Depois de um par de curtas, ele migrou para um projeto de 1h30 com Nicolas Cage, o eficiente “The Runner – Factor de Risco”, de 2015, falando do que há instável na rotina de um político ligado à guerra do petróleo. Foi uma investida de risco, que merece aplauso, pelo seu interesse em assuntos que transcendem pelas vias do incómodo. E tal trilha, ali esboçada, ganha mais força em “The God Committee”, que o leva ao cardápio cheio de iguarias do Festival de Tribeca 2021.

Embora seja um exercício narrativo realista um bocado conservador na sua forma, o seu exercício mais recente de direção apoia-se em personagens de essência tridimensional, repletos de complexidade. E há um trabalho de montagem que dá um ritmo de thriller a um drama hospitalar capaz de surpreender o mais fiel fã de “E.R.”, “House”, “Sob Pressão” e séries médicas afins.

Três promessas do audiovisual da década de 1990 cujas carreiras – em diferentes medidas – se desenvolveram fora dos padrões do mercado dão um sopro de angústia – e de potência – a um conto moral sobre a solidariedade, baseado em peça teatral de Mark St. Germain. O tal trio é formado por Julia Stiles (de “10 Coisas Que Eu Odeio Em Ti”), num regresso ao ecrã luminoso; Janeane Garofalo (de “Toda a Verdade Sobre Cães e Gatos”); e Kelsey Grammer, astro rei da série “Frasier”, que não buscou, nos cinemas, a mesma consagração que alcançou na TV. A sinergia entre eles dá ao filme de Stark uma aura de nostalgia quase melancólica que acaba por ser salutar ao projeto crítico proposto por seu realizador.

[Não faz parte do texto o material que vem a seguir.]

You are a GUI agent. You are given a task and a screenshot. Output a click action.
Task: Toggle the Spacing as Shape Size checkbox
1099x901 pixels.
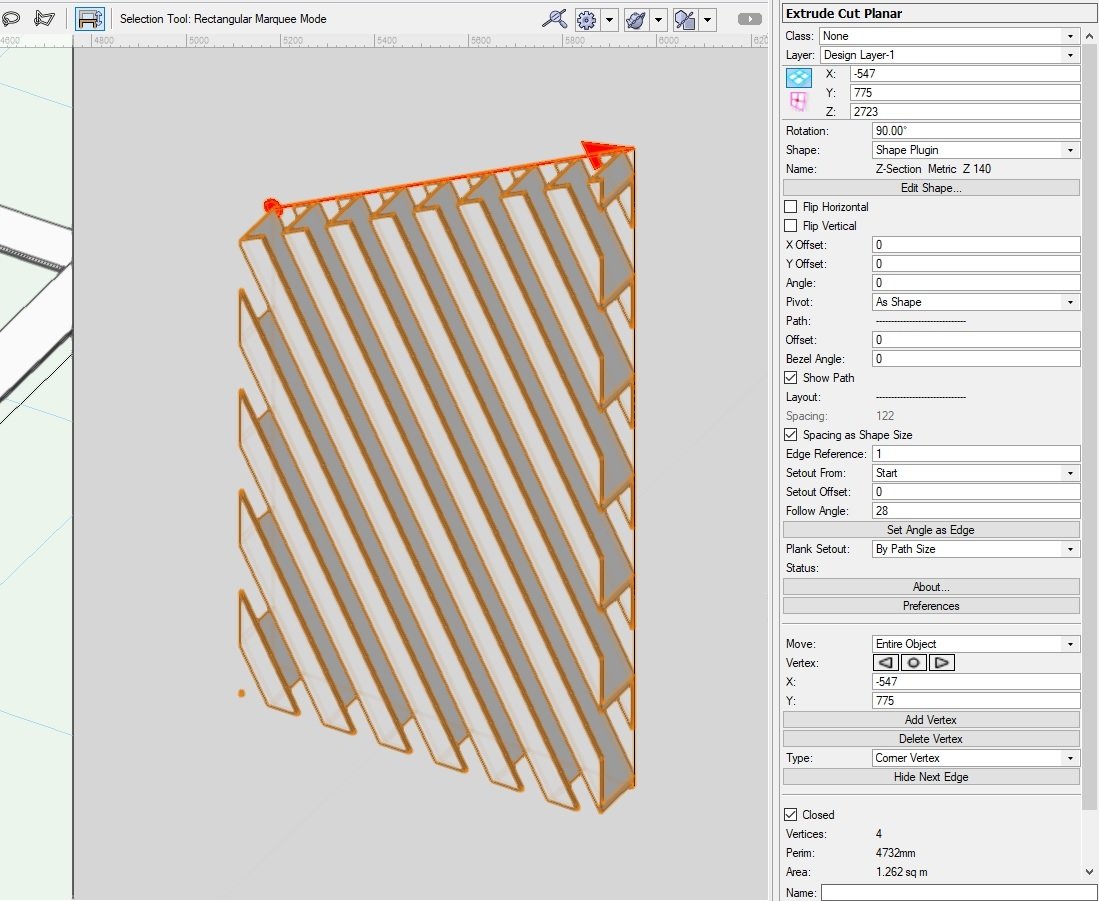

Nas franjas do melodrama, a trama cartografa os conflitos de uma junta formada por médicos (Julia, Kelsey e Peter Kim), uma administradora (Janeane) e um padre (Colman Domingo, que esbanja carisma em cena) para decidir quem deve receber um coração em uma fila de transplantes de órgão. Vemos detalhes da vida íntima dos pacientes, vemos manipulações feitas no âmbito político da indústria da saúde, com figuras poderosas tentando influir nos rumos da doação, e vemos o lado B dos protagonistas, sobre o do Dr. Boxer, esculpido por Grammer para além das armadilhas do maniqueísmo. É uma figura prepotente – bem próxima do Dr. House da TV – mas com fragilidades e encantos. A sua conexão afetiva com a Dra. Jordan (papel no qual Stiles depura um talento há tempos adormecido) desvela sua humanidade e dá ao longa uma dimensão de folhetim com todos os (bons) meandros do género.

Burocrática, a fotografia de Matt Sakatani Roe engessa um pouco a frescura da abordagem de Austin para o ritmo frenético das médicas e dos médicos que retrata. Mas esse engessamento não atinge a febril edição, feita por Alan Canant.